His past research interest regarding the mechanism of early graft thrombosis was recognized with a five-year RO1 clinical research grant from the National Institutes of Health (2007-12).

== Education ==
Poston attended University of Texas at Austin from 1986 to 1989 where he played for the Texas Longhorns baseball team as a catcher. He graduated Phi Beta Kappa focusing on pre-medical studies, subsequently matriculating to Johns Hopkins Medical School.

After graduating with AOA honors from Johns Hopkins Medical School in 1993, Poston completed a residency in general surgery at the University of California-San Francisco, research fellowship in Cardiothoracic Surgery at Stanford University School of Medicine, and clinical cardiothoracic residency at the University of Pittsburgh Medical Center.

==Career==
Poston's first clinical appointment started in July 2002 under his mentor, Bartley Griffith at the University of Maryland School of Medicine. With Griffith's guidance, he pursued his niche in NIH clinical research and off-pump robotic CABG, establishing a national reputation in these areas. Subsequently, he was recruited to become the chief of cardiac surgery at Boston University in March 2008.

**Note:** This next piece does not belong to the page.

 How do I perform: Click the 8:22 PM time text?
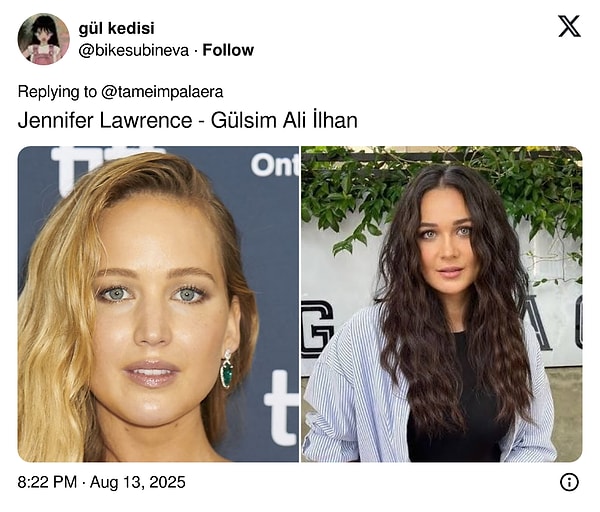point(47,482)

Poston came to Boston Medical Center as the chief of Cardiac Surgery with a mandate to establish a program in robotic coronary bypass surgery. As a result of a major marketing campaign by the hospital and Poston's outreach to local cardiologists, the program quickly attracted patients not only from their traditional catchment area but from widely throughout New England.

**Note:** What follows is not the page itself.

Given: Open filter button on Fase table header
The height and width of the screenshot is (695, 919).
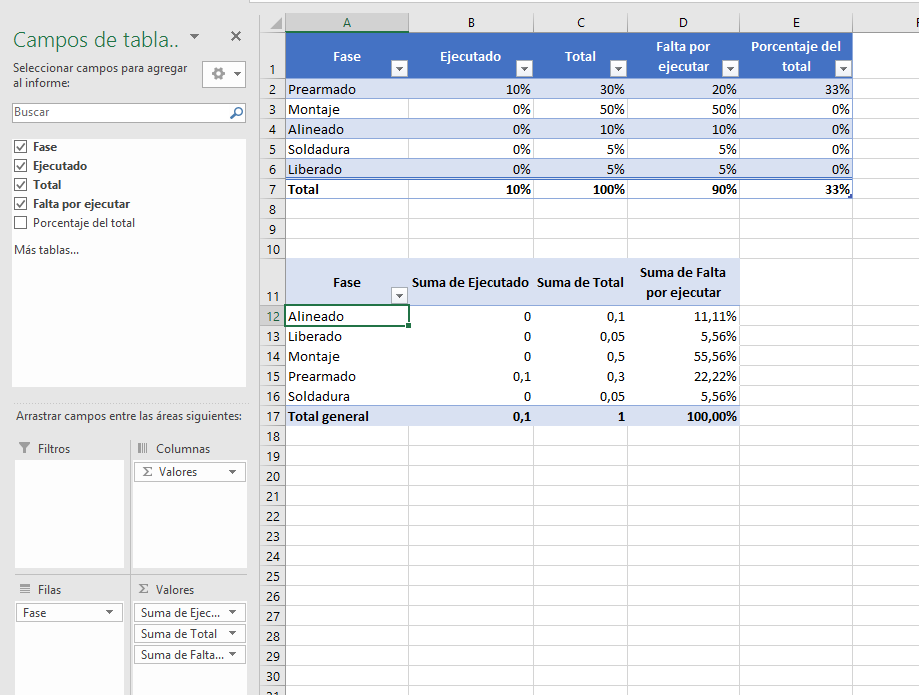Looking at the screenshot, I should point(399,69).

Poston was recruited by another important mentor, Rainer Gruessner, chairman of surgery at University of Arizona Medical Center. With Gruessner's support and the recruitment of an expert in thoracic robotics, Farid Gharagozloo, Poston built the highest volume academic center for robotic CT surgery in the country in 2012-13 and performed the world's first robotic LVAD implant procedure. Gruessner subsequently moved from Tucson to Brooklyn NY in hopes of recreating a similar program at SUNY-Downstate and recruited Poston to lead their CT surgery division.

At SUNY-Downstate Medical Center Poston started another robotic CT surgical program in Brooklyn. Similar to Boston and Tucson, he arrived in Brooklyn knowing that robotic cardiac surgery had never been done in that city up to that point. This robotic option was accepted by the referring cardiology group, led by Dr. Jonathan Marmur.

Poston has also served in leadership roles outside of academic institutions including as Chairman of the Department of Cardiovascular Surgery at St. Francis Medical Center in New Jersey in 2013-15 and as Medical Director of CT surgery at Mercy Health Lourdes in Paducah, Kentucky in 2025.

== Research ==
Poston's research deals with the mechanism of early graft thrombosis was recognized with a five-year RO1 clinical research grant from the National Institutes of Health in 2007. He has also been awarded grants from Intuitive Surgical to study how robotics accelerates patient recovery time, Maquet to study the impact of endoscopic harvesting techniques on the quality of bypass conduits, and Cardiogenesis to study the impact of laser revascularization techniques on bypass graft flow. He has been the first/senior author of 100 papers and abstracts. His research manuscripts are available on PubMed.